Antiangiogenic agents are expected to be most effective on immature new vasculature, with small emerging tumours most likely to exhibit neoangiogenesis and so respond to such treatment. Thus, the maximum benefit might be seen in an adjuvant setting. Imaging techniques are, however, best suited for evaluating larger tumours that can be clearly resolved and separated from other tissue structures. Patients chosen for early-stage clinical trials often have received multiple treatments or have stable metastatic disease, resulting in a mature vascular phenotype. Early-stage clinical trials on advanced disease therefore may not provide evidence of volume response, but changes in vascular function in defined areas of tumour may support the hypothesis under test. Robust statistical techniques may be needed to identify these effects. Sufficiently sensitive techniques may indicate whether the agent has an impact on a proportion of the tumour vasculature. Some metastases may provide imaging targets with a high proportion of neovasculature. It will be important to separate direct vascular effects of treatment from vascular change resulting from cytotoxic action on tumour cells. Later stage trials may, however, require evidence of an improvement in progression-free survival rather than of an arrest of progression.

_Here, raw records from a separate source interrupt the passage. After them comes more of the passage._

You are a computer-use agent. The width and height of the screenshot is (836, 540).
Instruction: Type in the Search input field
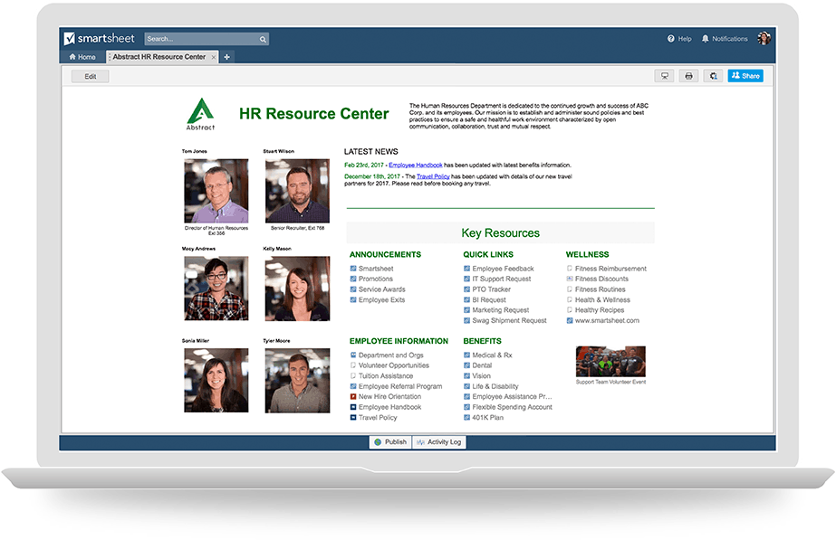[201, 40]
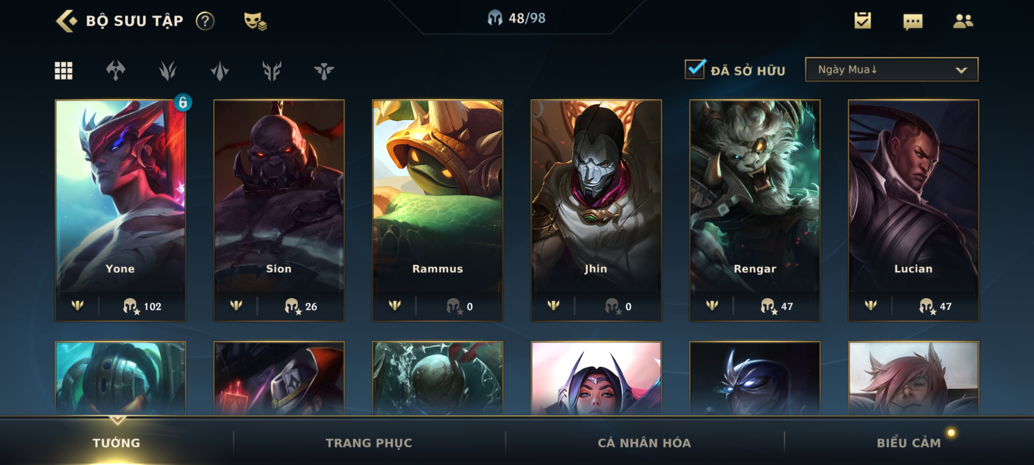Open the friends list icon
The width and height of the screenshot is (1034, 465).
(x=963, y=21)
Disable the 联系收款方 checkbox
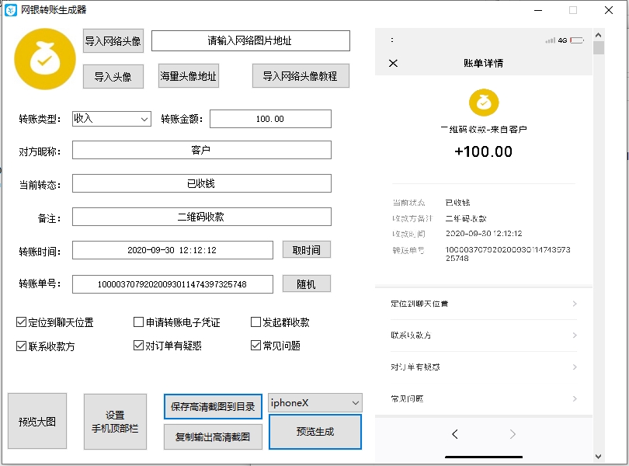The width and height of the screenshot is (629, 466). point(19,345)
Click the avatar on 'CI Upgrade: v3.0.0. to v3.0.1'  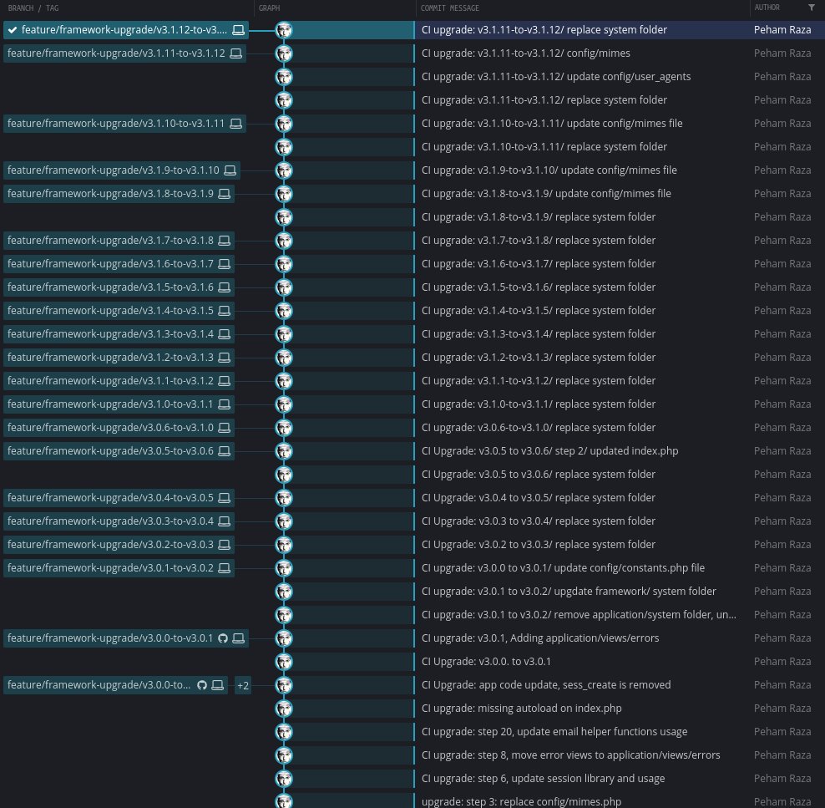coord(284,661)
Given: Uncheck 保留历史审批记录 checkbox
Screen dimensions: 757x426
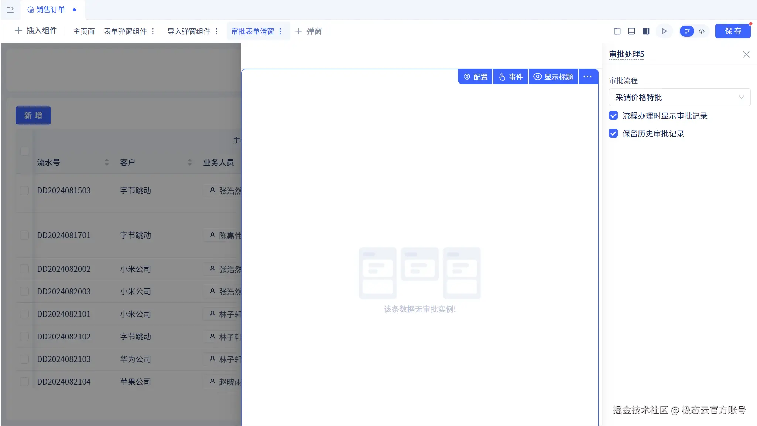Looking at the screenshot, I should pos(613,133).
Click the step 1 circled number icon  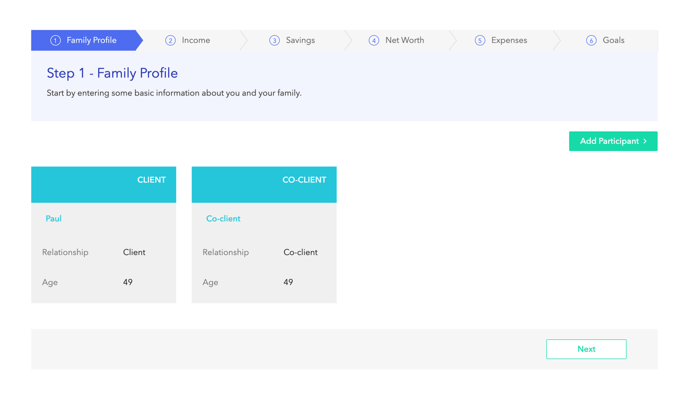(55, 40)
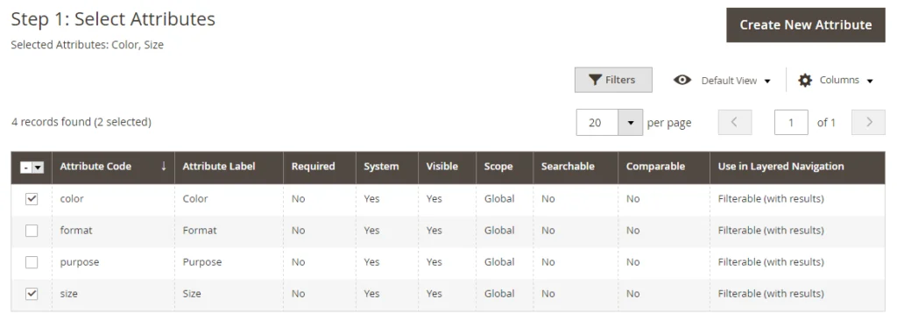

Antivascular agents, such as cytoskeleton-interacting drugs, cause acute vascular collapse. These effects seem to be rapidly reversible, but may have less effect on more mature vessels. They may be most effective as combination therapy with cytotoxics or antiangiogenics. To move these agents through to clinical use, it is necessary to establish that they cause clinically useful disease stabilisation. As bulk tumour response may be hard to obtain in advanced disease, surrogates such as biopsy studies or imaging may be required to define an effective dose and provide sufficient confidence to progress to phase III trials.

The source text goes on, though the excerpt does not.